Stage Temperature range Ensemble Duration
1. Heat T_low → T_high NPT (P=0) Variable (heating rate)
2. Equilibrate T_high NPT (P=0) 100,000 steps
3. Cool T_high → T_low NPT (P=0) Variable (cooling rate)
4. Pressure release T_low NPT (P=0) 100,000 steps
5. Final equilibration T_low NVT 100,000 steps

SHIK Protocol

Includes a Langevin pre-equilibration stage and a pressure ramp during cooling to handle the steep \(r^{-24}\) repulsion:

Stage Temperature range Ensemble Duration
1. Heat T_high NVT (Langevin) Variable (heating rate)
2. NVT equilibration T_high NVT 100,000 / timestep steps (~100 ps)
3. NPT equilibration T_high NPT (P=0.1 GPa) 700,000 / timestep steps (~700 ps)
4. Cool T_high → T_low NPT (P=0.1→0 GPa) Variable (cooling rate)
5. Anneal T_low NPT (P=0) 100,000 / timestep steps (~100 ps)

The pressure ramp in stage 4 (iso 0.1 → 0.0 GPa) helps the system densify correctly during cooling.

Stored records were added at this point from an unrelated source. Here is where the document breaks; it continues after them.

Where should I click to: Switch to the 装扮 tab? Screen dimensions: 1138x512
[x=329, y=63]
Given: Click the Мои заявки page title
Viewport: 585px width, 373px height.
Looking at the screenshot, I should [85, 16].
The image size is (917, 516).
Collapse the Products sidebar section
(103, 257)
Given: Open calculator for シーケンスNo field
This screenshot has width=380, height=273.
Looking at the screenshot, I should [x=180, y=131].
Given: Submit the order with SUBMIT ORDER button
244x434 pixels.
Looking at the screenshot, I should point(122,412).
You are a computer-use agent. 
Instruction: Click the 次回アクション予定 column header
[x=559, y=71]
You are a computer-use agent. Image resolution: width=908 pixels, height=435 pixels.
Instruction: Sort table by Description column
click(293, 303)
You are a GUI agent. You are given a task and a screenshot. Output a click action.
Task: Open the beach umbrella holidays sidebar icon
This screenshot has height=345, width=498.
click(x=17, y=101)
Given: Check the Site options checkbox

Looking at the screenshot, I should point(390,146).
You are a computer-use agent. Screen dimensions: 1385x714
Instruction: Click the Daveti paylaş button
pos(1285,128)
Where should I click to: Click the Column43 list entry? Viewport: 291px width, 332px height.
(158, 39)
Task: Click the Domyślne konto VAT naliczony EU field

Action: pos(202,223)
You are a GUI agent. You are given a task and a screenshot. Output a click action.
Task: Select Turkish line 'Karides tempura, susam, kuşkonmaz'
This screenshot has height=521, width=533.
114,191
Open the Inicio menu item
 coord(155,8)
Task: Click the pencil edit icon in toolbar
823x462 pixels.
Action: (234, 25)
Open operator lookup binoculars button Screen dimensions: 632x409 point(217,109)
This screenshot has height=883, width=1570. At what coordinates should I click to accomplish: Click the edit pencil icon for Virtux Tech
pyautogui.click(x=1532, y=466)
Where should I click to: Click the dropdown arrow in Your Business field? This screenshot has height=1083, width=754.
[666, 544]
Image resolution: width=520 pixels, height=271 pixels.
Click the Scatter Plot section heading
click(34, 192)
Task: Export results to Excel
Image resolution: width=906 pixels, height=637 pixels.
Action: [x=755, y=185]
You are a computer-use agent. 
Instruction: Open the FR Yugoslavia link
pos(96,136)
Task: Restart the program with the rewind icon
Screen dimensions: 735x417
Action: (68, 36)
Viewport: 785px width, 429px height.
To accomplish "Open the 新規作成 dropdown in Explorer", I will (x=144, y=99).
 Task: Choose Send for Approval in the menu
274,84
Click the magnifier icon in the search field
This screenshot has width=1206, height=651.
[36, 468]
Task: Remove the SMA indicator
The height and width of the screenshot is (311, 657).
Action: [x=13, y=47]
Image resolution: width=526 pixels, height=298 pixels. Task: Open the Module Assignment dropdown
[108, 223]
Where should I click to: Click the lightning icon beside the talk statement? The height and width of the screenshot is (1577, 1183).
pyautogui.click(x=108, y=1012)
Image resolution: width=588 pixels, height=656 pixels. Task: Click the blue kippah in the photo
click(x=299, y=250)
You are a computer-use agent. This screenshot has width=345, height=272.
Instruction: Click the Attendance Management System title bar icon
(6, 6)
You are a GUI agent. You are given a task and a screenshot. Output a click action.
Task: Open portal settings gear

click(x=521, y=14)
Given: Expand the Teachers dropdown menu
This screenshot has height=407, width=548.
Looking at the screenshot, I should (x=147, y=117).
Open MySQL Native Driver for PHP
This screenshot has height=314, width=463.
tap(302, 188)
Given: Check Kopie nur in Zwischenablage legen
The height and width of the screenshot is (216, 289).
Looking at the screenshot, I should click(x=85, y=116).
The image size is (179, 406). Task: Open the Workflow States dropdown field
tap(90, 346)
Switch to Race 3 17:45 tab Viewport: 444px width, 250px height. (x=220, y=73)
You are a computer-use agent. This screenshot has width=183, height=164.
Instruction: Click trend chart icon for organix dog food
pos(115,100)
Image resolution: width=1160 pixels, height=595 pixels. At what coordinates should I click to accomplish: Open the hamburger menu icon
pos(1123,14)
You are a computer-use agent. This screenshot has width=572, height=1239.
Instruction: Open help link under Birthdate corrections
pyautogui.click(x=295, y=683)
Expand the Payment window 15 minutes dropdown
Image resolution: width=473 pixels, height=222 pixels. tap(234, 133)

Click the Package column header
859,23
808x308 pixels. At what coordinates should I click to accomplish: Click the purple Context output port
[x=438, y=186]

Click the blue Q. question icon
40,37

Override: Pass equilibration_steps=N to melt_quench_simulation (or the API's simulation.equilibration_steps) to replace all fixed-duration stages with N steps. This is useful for fast CI tests or exploratory runs without changing production defaults.


Cooling Rate Effects

The cooling rate is a critical parameter in MD glass simulations:

Cooling rate (K/s) MD equivalent Notes
\(10^{14}\) Very fast Highest fictive T, lowest density
\(10^{13}\) Fast Standard rapid quench
\(10^{12}\) Moderate Better structures, longer computation
\(10^{11}\) Slow Closer to experimental, very expensive
\(10^{0}\) (experiment) Not accessible MD cannot reach experimental rates

Tip: For production studies, use cooling rates of \(10^{12}\)\(10^{13}\) K/s. Slower rates give more realistic structures but the computational cost scales linearly. Generate multiple independent samples to assess statistical uncertainty.


Tips

  • System size: 3000–10,000 atoms is adequate for most structural properties. Use larger systems (~100,000 atoms) for ring statistics and long-range correlations.
  • Multiple samples: Generate 3–5 independent glasses per composition using different random seeds for statistical averaging.
  • Density validation: Compare the final glass density to the Fluegel model prediction or experimental values.
  • Structure inspection: Always visualize the quenched structure (e.g., with ASE's view()) to catch obvious issues like phase separation or incomplete mixing.